Traceability is defined by the International Organization for Standards (ISO) as “the ability to follow the movement of feed or food through specific stage(s) of production, processing and distribution” and also referred to as the “one-step-back and one-step-forward principle.” Traceability is the ability to identify the origin of food and ingredients and food sources, particularly when finished products are found to be unsafe. A traceability system allows an organization to document and/or locate a product, creating visibility, through the stages and operations involved in the manufacture, processing, distribution and handling of food, from primary production to consumption. It can also, therefore facilitate the identification of the potential cause of nonconformities of a product, and improve the ability to withdraw or recall such product if necessary and prevent unsafe products from reaching consumers.

Due to the public health burden associated with these preventable outbreaks, great emphasis has been taken to ensure the safety in today’s food supply, such as the first set of Food Safety Modernization Act (FSMA) rules released by the FDA.

  • FDA is to respond effectively when problems emerge despite preventive controls through mandatory recall, expanded administrative detention, suspension of registration and enhanced food tracing abilities.
  • FDA is to establish a system that will enhance its ability to track and trace both domestic and imported foods. In addition, FDA is directed to establish pilot projects to explore and evaluate methods to rapidly and effectively identify recipients of food to prevent or control a foodborne illness outbreak.

Below is a list of some often-recognized benefits of an effective traceability system which includes:

  • Ability to determine the origin of a product, ingredient or component.
  • Simplifies problem-solving in event of defective or contaminated product, ingredient or component.
  • Allows issues to be more quickly identified, contained and resolved.
  • Limits losses and lowers costs.
  • Protects public health and safety.
  • Builds trust and confidence in affected products, businesses or systems.
  • Verifies that produce is locally grown.
  • Improves operating efficiencies for growers, packers and shippers.

A traceability system is effective when food products can be completely traced across the food supply chain.

A traceability system is effective when food products can be completely traced across the food supply chain. The information should be readily accessible in order to know what, how much and from where product(s) needs to be recalled in case of a food safety issue. The traceability process must be incorporated with the Product Recall Program and all GFSI Schemes requires an annual challenge to determine effectiveness using a mock scenario exercise.   The mock exercise should be capable of tracking raw materials, inputs, and packaging materials, backward and forward. The backward trace exercise should identify all affected finished products and tracked back to all raw materials, inputs and packaging materials component used; including any biological, chemical and physical measurement used during manufacturing.

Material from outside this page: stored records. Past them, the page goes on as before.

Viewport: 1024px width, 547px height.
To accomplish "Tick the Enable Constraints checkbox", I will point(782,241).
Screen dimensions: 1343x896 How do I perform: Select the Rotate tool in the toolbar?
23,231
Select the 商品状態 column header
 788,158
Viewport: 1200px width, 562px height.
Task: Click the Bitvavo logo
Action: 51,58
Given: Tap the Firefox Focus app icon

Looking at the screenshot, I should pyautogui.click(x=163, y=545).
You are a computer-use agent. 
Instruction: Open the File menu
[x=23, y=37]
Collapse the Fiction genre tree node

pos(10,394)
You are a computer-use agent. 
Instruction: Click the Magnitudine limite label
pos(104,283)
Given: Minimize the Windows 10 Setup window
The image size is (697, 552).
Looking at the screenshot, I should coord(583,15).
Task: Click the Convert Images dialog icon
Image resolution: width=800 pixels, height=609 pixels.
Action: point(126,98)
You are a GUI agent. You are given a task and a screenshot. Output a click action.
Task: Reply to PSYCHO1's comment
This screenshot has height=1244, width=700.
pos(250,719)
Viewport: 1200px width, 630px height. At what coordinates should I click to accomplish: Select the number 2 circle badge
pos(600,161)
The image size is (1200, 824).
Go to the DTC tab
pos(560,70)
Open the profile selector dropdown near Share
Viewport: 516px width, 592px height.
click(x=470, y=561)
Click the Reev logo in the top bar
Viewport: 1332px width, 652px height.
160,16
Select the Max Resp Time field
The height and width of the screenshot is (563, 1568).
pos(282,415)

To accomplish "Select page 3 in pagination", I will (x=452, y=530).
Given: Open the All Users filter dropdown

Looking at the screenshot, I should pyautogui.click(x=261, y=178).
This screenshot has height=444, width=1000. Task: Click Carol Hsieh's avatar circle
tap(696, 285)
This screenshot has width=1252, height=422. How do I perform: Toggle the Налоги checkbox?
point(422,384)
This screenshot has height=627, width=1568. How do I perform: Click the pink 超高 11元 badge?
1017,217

The forward trace exercise should identify specific lot(s) of raw materials, inputs and packaging material and tracked to the finished product and lot manufactured, and shipped using the affected components. Mock traceability exercises should document mass balance, using facility established tolerance limits (accounting for waste and moisture loss or gain), total exercise time (usually within 2-4 hours), and provide corrective actions to address any gaps found during the exercise.